Em parte isso é uma questão prática. Griffith está interessado em candidatos que tenham experimentado as dificuldades de uma start-up e em empreendedores cujas companhias estejam indo bem e que por isso não estão procurando emprego.

Ele escreveu sobre suas falhas como empreendedor na mesma época em que Nemrow, da Zillionears.com, escreveu sobre as dele. Nemrow lhe ofereceu apoio. Os dois foram beber juntos em um bar na região de San Francisco e mantiveram contato depois que Nemrow aceitou emprego no site de compras Shop It to Me, e Griffith começou na Teleborder.

Logo eles passaram a ter algo mais em comum: o sucesso.

"Eu achava que seria realmente importante ver como funciona uma startup de sucesso", disse Nemrow sobre aceitar emprego na Shop It to Me. "Queria ver por dentro como ela funciona".

E Griffith já não se sente em risco de machucar a cabeça por batê-la demais contra a parede.

"Quando sua companhia está se saindo bem e crescendo, é realmente diferente", ele diz. "Nossa companhia agora está em um estágio no qual as coisas funcionam. Não é perfeito, claro, e definitivamente temos coisas a consertar, mas estamos caminhando na direção certa. É um sentimento realmente empolgante."
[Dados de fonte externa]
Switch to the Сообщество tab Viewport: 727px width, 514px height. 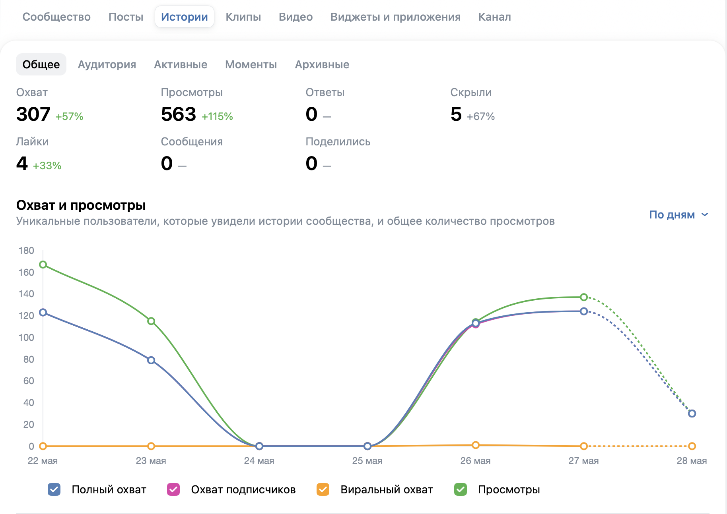click(x=56, y=17)
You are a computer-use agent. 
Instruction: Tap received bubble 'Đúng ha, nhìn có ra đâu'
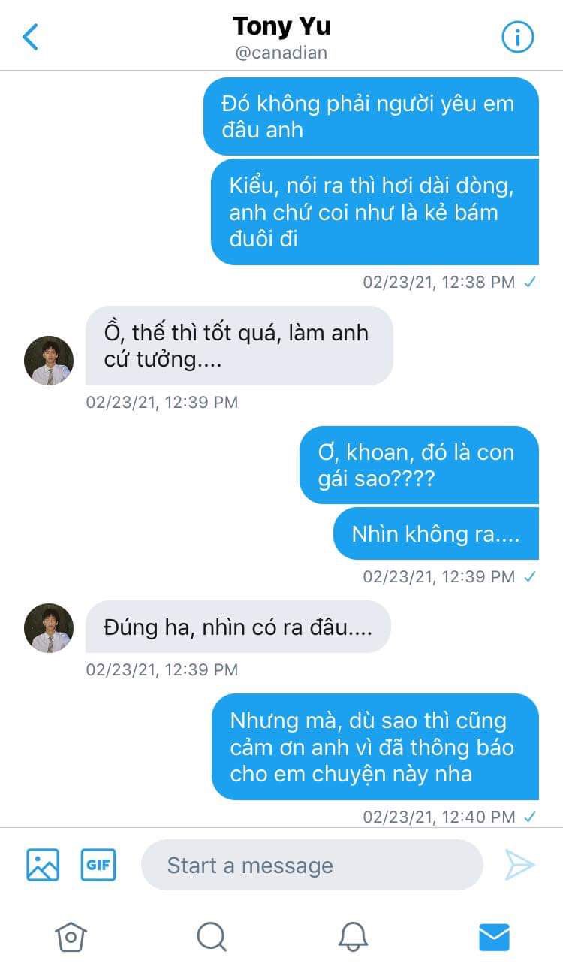(x=238, y=627)
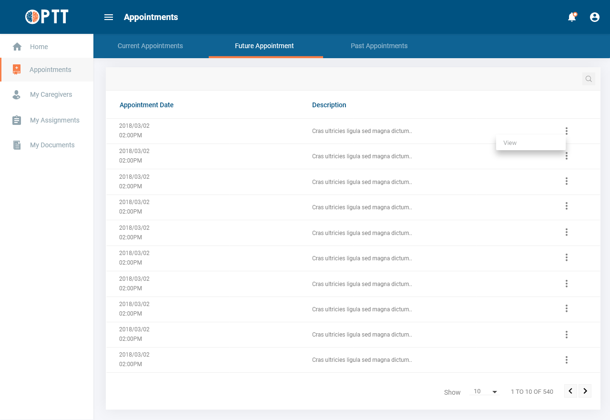Click the PTT brain logo

pyautogui.click(x=32, y=17)
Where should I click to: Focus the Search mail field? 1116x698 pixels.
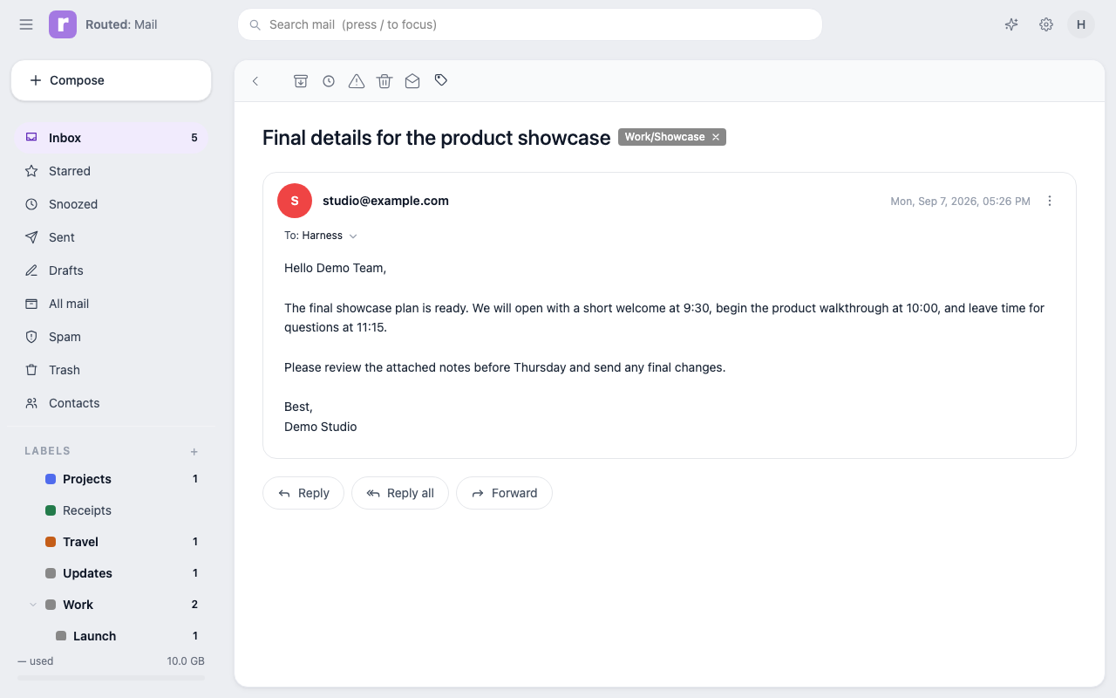pyautogui.click(x=530, y=24)
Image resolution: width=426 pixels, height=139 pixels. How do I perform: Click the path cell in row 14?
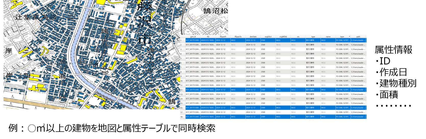click(x=358, y=99)
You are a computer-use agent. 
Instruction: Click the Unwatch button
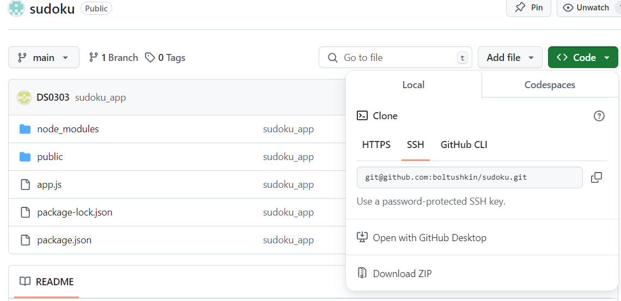(x=586, y=8)
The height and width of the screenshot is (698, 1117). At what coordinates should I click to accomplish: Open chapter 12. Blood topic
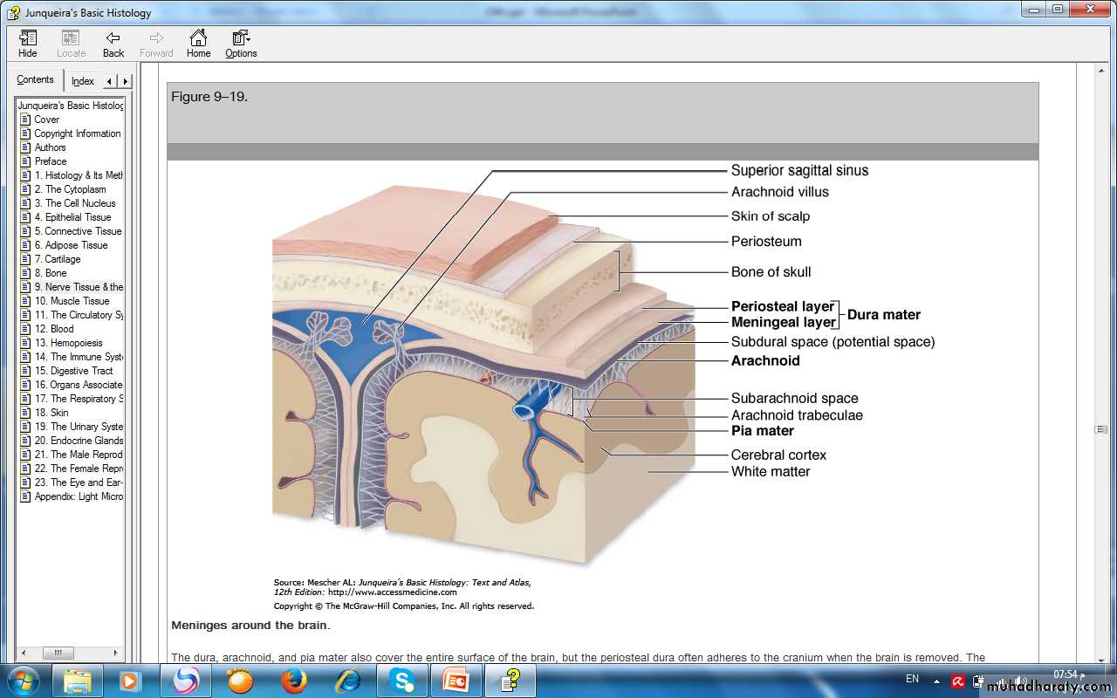point(54,329)
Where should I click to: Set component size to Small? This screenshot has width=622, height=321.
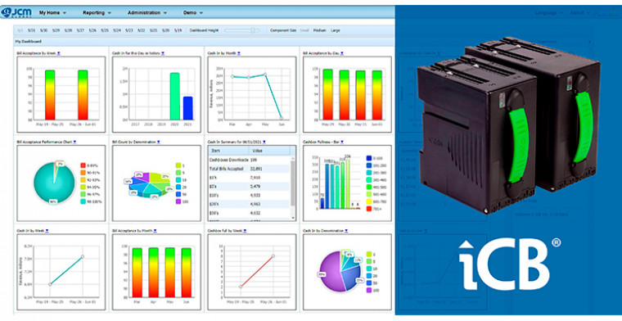click(x=304, y=30)
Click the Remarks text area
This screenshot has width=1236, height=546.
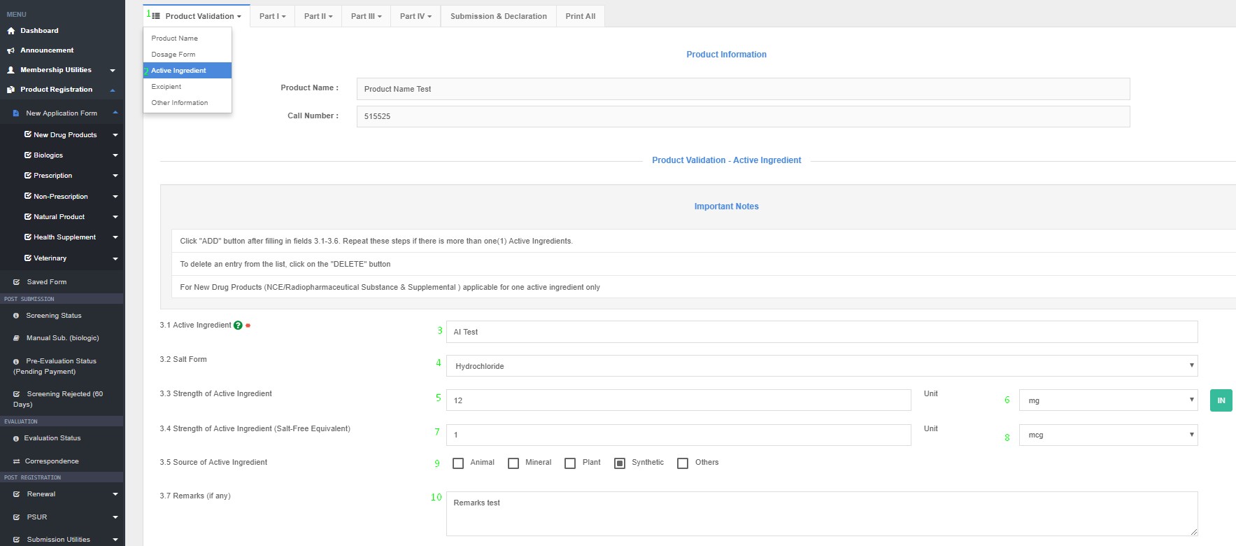pos(821,513)
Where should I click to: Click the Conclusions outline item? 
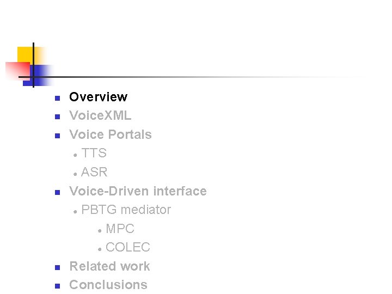(108, 285)
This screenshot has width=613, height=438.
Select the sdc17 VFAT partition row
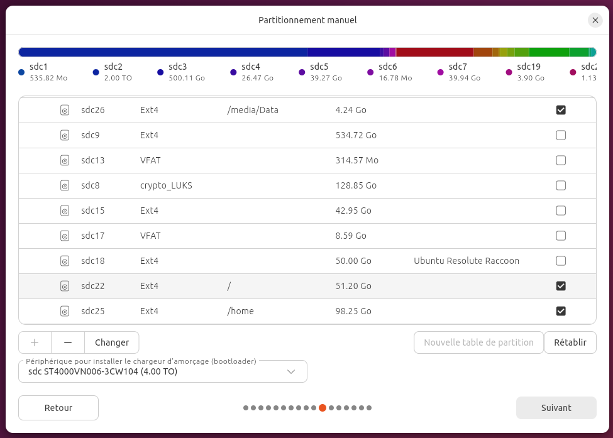coord(307,236)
Dois meses atrás, Griffith contratou Nemrow para trabalhar na Teleborder como engenheiro de software.

"É, tipo, o emprego menos sexy do mundo", diz Nemrow sobre a nova empresa. "É, tipo, 'ah, cuidamos de vistos'. Mas nesse exato momento, há tantos negócios sexy fracassando. As coisas mudarão muito. E será uma mudança interessante".